Rodriguez defeated Vargas via sixth-round knockout to win the WBA title, becoming a three-division champion. Vargas started aggressively, throwing sharp combinations. His strategy was to challenge Rodriguez's movement. The fight remained competitive through the first four rounds, with Vargas showing resilience and some success in landing punches. In the fifth, Rodriguez dropped Vargas with a left hand. In the sixth round, Rodriguez delivered a knockout with a right-left combination, counting him out. According to CompuBox, Rodriguez landed 81 of 213 punches (38%) compared to Vargas’ 81 of 279 (29%). Rodriguez's trainer Robert Garcia indicated that he might take another fight at 118 pounds before moving up, with talks already in place to fight Naoya Inoue.

==Personal life==
Rodriguez currently resides in San Antonio, Texas. He has been in a relationship with Rebecca Delic since 2020, and they have a daughter named Mila together. Their son was born in November 2025 during Rodriguez's time in Riyadh for his fight against Fernando Martínez, a victory he dedicated to his newborn.

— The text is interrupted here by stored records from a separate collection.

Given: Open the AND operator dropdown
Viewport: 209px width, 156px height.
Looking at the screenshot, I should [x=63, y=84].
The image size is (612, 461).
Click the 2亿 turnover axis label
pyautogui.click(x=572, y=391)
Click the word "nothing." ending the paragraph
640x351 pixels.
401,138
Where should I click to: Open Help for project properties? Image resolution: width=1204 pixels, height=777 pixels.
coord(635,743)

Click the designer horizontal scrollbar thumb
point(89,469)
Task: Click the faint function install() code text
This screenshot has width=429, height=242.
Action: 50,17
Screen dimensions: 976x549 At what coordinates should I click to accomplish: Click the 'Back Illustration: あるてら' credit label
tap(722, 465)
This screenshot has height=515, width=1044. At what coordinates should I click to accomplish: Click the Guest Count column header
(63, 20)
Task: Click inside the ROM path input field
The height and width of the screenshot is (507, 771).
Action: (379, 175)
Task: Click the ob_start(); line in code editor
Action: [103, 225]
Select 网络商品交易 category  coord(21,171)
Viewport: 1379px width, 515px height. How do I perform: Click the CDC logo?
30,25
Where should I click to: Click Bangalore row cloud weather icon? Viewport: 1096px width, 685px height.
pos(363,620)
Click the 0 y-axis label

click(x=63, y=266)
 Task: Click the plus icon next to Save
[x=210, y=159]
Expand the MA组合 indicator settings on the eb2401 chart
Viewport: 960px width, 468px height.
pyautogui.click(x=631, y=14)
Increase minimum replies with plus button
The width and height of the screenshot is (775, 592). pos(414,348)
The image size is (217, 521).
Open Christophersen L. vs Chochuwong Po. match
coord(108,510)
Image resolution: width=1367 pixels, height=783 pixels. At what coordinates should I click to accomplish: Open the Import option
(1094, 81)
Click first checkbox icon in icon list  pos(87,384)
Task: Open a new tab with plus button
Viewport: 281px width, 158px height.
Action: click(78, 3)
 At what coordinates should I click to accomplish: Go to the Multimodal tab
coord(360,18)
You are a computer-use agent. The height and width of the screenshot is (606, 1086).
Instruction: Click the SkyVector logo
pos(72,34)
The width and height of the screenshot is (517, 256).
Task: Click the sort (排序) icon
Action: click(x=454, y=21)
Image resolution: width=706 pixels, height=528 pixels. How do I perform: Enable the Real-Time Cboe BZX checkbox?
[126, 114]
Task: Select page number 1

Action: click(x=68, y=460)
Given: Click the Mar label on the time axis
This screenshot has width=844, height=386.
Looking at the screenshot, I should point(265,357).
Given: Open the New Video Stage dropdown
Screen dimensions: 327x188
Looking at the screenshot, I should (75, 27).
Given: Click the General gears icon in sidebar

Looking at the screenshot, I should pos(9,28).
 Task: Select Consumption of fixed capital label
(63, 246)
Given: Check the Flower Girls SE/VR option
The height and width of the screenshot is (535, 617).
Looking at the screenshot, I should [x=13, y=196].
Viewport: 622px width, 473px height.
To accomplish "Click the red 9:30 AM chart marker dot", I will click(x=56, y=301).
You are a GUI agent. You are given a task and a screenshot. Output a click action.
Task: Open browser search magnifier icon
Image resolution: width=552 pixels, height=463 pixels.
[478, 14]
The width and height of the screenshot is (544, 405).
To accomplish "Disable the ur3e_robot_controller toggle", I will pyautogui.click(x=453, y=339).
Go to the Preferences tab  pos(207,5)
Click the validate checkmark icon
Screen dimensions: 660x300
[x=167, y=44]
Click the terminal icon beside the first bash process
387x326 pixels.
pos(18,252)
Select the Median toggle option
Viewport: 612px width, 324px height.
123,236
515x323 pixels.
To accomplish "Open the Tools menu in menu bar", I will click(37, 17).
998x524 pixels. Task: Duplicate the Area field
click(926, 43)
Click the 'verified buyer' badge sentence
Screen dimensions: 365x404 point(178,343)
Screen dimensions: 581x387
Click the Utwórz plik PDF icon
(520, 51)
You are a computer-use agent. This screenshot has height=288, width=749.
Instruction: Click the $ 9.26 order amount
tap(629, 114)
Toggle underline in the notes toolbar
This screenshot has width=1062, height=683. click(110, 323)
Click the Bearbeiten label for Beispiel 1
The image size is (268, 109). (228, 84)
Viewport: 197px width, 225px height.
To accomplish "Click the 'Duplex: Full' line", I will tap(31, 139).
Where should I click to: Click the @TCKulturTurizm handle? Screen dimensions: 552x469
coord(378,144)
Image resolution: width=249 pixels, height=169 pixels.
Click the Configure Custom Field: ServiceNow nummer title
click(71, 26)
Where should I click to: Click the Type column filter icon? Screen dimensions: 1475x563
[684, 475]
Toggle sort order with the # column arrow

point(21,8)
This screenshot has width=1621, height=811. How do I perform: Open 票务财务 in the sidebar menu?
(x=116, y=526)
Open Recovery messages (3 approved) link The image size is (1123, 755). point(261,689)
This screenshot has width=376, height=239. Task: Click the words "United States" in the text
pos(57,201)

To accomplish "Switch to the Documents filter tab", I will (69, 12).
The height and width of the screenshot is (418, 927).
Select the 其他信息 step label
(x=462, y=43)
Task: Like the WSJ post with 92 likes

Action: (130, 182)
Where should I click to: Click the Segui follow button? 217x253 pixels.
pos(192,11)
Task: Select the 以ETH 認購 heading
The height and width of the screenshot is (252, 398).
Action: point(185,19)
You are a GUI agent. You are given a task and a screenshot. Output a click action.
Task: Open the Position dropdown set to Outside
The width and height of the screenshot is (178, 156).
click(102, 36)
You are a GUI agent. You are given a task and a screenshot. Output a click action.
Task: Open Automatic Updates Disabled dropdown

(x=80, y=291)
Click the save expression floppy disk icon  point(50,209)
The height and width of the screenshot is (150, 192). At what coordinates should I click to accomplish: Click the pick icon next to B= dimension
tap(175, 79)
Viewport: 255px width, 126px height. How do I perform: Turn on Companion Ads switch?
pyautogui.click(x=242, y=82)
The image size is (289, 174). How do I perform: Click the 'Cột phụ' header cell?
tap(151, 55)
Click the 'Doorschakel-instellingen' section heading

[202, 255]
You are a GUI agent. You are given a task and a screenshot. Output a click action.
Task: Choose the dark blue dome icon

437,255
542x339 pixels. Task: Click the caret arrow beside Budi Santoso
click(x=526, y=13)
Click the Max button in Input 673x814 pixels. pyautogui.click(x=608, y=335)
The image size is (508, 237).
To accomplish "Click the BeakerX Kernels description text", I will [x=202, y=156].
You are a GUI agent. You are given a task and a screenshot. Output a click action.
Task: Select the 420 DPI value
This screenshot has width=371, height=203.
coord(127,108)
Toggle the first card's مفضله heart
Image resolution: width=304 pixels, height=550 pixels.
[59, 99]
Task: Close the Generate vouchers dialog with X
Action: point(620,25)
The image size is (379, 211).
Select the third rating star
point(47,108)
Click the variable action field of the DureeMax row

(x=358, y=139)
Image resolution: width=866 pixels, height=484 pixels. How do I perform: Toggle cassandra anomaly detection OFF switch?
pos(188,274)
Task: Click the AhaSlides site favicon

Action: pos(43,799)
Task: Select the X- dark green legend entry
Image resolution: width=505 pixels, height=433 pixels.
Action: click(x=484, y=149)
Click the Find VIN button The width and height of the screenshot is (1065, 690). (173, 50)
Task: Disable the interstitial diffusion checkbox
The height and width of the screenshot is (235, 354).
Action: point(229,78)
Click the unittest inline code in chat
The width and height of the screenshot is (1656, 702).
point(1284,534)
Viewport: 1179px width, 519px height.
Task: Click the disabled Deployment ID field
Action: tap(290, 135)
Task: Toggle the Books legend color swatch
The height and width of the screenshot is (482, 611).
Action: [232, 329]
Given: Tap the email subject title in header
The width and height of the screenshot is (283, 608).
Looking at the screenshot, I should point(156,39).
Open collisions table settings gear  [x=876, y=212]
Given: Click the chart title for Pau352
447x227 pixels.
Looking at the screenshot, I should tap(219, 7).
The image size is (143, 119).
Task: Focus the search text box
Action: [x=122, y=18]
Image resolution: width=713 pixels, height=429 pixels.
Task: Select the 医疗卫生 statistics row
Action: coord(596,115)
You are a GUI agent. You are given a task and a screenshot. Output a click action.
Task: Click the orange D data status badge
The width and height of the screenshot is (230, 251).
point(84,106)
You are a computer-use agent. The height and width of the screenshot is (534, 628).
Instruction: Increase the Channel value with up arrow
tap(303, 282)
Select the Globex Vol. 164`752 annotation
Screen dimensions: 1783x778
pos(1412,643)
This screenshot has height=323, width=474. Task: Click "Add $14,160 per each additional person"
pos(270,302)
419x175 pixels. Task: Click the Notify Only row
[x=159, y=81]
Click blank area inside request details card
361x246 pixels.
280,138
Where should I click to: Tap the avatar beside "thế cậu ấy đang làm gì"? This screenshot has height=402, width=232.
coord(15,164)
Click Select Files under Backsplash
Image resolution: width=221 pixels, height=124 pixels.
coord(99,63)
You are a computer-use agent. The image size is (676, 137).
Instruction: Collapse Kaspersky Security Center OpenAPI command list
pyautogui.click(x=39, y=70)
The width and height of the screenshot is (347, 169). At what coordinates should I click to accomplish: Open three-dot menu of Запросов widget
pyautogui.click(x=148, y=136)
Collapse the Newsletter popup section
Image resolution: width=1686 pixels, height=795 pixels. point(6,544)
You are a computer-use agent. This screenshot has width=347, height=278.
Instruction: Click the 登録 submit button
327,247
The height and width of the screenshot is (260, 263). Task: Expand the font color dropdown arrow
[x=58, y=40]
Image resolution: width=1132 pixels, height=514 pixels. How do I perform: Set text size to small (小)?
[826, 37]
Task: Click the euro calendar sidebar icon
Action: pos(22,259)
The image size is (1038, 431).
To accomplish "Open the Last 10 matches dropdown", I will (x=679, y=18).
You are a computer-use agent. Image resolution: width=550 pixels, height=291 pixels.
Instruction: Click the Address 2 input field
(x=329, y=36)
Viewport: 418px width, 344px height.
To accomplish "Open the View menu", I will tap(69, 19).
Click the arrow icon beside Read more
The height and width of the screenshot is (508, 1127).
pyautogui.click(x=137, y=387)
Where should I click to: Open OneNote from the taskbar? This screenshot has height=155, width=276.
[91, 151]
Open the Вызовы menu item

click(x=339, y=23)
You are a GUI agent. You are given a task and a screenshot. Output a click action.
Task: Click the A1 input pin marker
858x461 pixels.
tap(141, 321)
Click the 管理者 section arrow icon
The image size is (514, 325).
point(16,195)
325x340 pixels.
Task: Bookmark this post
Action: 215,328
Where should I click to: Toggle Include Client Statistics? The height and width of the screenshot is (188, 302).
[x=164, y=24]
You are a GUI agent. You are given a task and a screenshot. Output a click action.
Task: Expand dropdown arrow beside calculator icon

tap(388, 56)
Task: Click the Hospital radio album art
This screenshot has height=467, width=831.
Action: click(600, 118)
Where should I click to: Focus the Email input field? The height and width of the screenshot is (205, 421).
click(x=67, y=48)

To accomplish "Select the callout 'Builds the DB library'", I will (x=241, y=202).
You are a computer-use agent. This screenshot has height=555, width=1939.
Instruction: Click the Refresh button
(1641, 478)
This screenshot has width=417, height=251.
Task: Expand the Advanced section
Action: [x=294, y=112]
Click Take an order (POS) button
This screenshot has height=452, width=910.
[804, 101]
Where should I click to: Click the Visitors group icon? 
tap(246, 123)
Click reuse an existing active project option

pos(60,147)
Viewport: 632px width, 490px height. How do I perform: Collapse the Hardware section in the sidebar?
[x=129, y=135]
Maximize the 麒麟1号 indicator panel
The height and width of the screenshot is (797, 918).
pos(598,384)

In November 2016, Rodriguez entered into a managerial agreement with trainer Robert Garcia and was signed to a promotional pact with Teiken Promotions. In January 2022, he signed a multi-fight promotional deal with Eddie Hearn and Matchroom Boxing, later signing an extension in June, before penning a new agreement with the promotion in October 2024. Rodriguez is currently trained by Garcia, and during fight camps he regularly trains alongside his older brother Joshua Franco, a former WBA super flyweight champion.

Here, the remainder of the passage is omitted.